Starting one-to-one lessons with small talk

Perhaps the most common use of small talk in one-to-one lessons is as a brief icebreaker before changing to the topic of the day. This is more natural than the revision games you might use in group classes, particularly if you smoothly finish with a business meetings style phrase like “Well, I’d love to chat more, but we only have 25 minutes left, so let’s look at today’s topic, shall we?”

Although there’s nothing wrong with such “small talk as icebreakers”, if you regularly have small talk at the start of a lesson, it’s well worth trying to expand students’ conversation skills with some work on improving student responses, unfamiliar small talk questions, encouraging students to extend the conversation by reacting with “really?”, etc. You could also start with worksheets on small talk with suggested small talk questions, good and bad answers to typical questions, etc.

Luckily, ESL Lesson Handouts all include a warm up activity that helps set the mood for the topic/lesson and is a good opportunity to assess students’ ability to generate language as well as elicit target vocabulary used in the lesson. Check out the Lesson Plans in the ESL Lesson Handouts Library

If you use one of the extension techniques mentioned above, it’s usually possible to link smoothly from small talk to the topic of the day, e.g. with “What’s your office like?” if the lesson is about describing places or “How long have you been doing that?” if it’s about present perfect continuous. Such linking can be done with phrases like:

  • “Do you remember the question I asked?”
  • “Do you remember the two questions I asked? How are they different?”
  • “Can you remember what your answer was (to…)?”
  • “You said… How could you improve on that answer?”
  • “You said…, but you could also have said… How are those different?”

Starting one-to-one lessons other ways

Reasons for starting lessons without much/any chitchat include:

  • for a change
  • because small talk tends to go on too long and there’s something more important to cover
  • the lesson content is likely to use up the class time
  • the student has prepared something such as a presentation and it’s best for them to produce it before they forget/ get distracted
  • the student doesn’t appreciate time spent on small talk (even with the techniques above)
  • the student likes to talk about more serious topics such as the news (and heavier topics link to how they use English outside class)
  • checking the homework is a good link to the rest of the lesson
  • you want small talk at the end (e.g. about next weekend to practice future forms)

Suitable phrases for such situations include:

  • “So, hopefully you’ve prepared/done/finished…”
  • “Sorry to interrupt, but I want to get to… straightaway, because…”
  • “I want to start this week’s lesson a bit differently than usual, because…”

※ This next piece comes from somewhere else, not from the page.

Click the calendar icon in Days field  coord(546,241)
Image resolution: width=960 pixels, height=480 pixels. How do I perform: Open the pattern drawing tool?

Starting with small talk (brief return)

You will also probably have students who are used to starting with checking homework, talking about substantial topics, or opening the textbook, and need to be persuaded that starting with small talk is both natural and a way of improving their English more generally. Useful phrases for such a situation include:

  • “Before we get started on…, I thought it would be useful to spend some time on…”
  • “Before we move on from our conversation, I thought I’d give you some feedback on…”
  • “You said that you have problems with…, so I’d like to do some speaking practice about…”
  • “I have just one more question and it links to this week’s topic…)”
Alex CaseTEFL Contributor
Alex has 25 years' experience as a teacher, teacher trainer, manager, writer and editor in Turkey, Thailand, Spain, Greece, Italy, Korea, the UK and now Japan. He is the author of the "Teaching...: Interactive Classroom Activities" series of e-books on business and exam skills.

Disclaimer  We aim to provide useful ESL and EFL teaching resources and educational ideas. Our articles are written by educators with extension TEFL experience. They contain only general information about teaching English as a foreign language and are meant purely for informational purposes.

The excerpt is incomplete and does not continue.